The Pew Research Center released the findings on Tuesday, drawing on interviews with 42,151 adults across 36 countries conducted between February and May of this year. The survey found a majority in 25 of those 36 nations now hold a favorable view of China, while the United States leads in only six. It is the first such inversion in roughly 20 years of Pew tracking.
The margin is not a rounding error. Among the 20 countries that Pew has surveyed annually since 2023, China’s median favorability has climbed from 32 percent to 51 percent. Over the same period, American favorability among those same countries fell from 58 percent to 36 percent, a swing of 44 combined points in three years.
Confidence in the two leaders tracked the national numbers. More respondents now trust Xi Jinping to act responsibly in world affairs than trust Donald Trump, by a 10-point median margin across the 20 annually tracked countries. In Germany, Greece, Italy, the Netherlands, Spain, Sweden and the United Kingdom, Xi’s lead over Trump runs into double digits. In Britain, Xi’s confidence rating hit 37 percent, his highest mark in any UK polling to date.
“Views of the US have declined in many places, and the share of people saying that the US is a reliable partner to their country has similarly fallen sharply,” Jonathan Schulman of the South China Morning Post quoted a Pew researcher as saying in analysis published Wednesday.

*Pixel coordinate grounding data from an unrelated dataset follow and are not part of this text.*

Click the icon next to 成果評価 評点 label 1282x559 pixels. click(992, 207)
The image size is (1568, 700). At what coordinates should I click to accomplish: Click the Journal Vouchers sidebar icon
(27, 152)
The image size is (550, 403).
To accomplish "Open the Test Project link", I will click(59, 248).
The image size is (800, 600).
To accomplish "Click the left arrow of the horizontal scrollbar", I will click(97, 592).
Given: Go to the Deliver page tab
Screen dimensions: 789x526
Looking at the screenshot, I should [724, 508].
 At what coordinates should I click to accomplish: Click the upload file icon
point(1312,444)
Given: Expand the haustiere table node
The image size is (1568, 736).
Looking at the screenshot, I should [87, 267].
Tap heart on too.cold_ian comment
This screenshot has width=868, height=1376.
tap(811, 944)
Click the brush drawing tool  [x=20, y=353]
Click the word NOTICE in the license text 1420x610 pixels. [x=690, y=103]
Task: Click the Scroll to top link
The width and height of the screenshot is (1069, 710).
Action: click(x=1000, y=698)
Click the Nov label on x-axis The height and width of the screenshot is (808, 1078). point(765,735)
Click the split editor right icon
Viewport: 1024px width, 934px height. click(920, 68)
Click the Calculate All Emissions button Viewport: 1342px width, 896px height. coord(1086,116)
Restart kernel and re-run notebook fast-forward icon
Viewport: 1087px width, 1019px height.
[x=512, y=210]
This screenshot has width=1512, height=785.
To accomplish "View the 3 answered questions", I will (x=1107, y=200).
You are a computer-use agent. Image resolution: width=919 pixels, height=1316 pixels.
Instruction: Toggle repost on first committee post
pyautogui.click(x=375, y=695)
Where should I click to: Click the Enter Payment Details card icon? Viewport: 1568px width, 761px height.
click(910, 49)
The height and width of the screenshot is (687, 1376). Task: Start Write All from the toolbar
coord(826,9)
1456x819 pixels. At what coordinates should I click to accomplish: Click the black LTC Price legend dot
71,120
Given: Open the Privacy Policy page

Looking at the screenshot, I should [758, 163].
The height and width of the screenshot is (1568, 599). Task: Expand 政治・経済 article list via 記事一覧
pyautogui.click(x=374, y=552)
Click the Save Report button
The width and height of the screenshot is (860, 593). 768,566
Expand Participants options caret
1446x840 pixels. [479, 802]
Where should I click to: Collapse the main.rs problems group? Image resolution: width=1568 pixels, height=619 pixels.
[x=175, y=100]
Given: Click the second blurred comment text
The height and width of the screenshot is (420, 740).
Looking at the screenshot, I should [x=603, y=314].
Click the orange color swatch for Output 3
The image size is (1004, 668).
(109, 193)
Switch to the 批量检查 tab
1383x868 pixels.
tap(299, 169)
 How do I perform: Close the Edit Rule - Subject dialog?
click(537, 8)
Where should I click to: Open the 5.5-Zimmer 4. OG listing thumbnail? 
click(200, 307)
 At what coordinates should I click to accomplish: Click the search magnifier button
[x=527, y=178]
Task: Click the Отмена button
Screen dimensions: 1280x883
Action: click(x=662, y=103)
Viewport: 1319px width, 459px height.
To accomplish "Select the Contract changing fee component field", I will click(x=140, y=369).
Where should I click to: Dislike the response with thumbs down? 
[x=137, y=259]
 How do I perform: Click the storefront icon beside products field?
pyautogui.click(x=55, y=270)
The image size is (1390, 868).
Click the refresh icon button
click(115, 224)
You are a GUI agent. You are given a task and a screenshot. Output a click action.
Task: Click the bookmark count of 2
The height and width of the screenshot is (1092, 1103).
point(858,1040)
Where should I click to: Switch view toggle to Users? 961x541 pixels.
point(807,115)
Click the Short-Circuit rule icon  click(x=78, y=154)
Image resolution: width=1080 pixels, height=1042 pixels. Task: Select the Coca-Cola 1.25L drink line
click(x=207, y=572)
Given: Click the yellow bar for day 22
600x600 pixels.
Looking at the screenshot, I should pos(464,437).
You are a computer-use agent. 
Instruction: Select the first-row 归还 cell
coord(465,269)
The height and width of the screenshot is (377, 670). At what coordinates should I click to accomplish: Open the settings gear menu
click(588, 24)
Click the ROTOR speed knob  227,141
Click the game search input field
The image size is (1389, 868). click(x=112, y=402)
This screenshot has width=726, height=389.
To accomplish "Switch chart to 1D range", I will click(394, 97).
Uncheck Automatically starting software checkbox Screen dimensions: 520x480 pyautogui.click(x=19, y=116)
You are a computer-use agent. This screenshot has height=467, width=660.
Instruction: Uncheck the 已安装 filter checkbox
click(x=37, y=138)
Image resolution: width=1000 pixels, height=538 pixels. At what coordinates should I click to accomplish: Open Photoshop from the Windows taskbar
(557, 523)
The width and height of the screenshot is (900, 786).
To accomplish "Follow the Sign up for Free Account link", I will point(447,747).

The personal freedoms question, long an American advantage in global polling, has not disappeared, but it has narrowed substantially. Sweden once rated the United States as respecting personal freedoms at 61 percent in 2021; the same figure stood at 27 percent this year, a collapse of 34 points. Canada, France, Germany, Italy, the Netherlands, South Korea and Spain all recorded declines of 25 points or more over the same period. China’s standing on the same question remains low, with 75 percent or more in North America, Europe, Japan and South Korea saying Beijing does not respect personal freedoms, but the trend lines are converging quickly.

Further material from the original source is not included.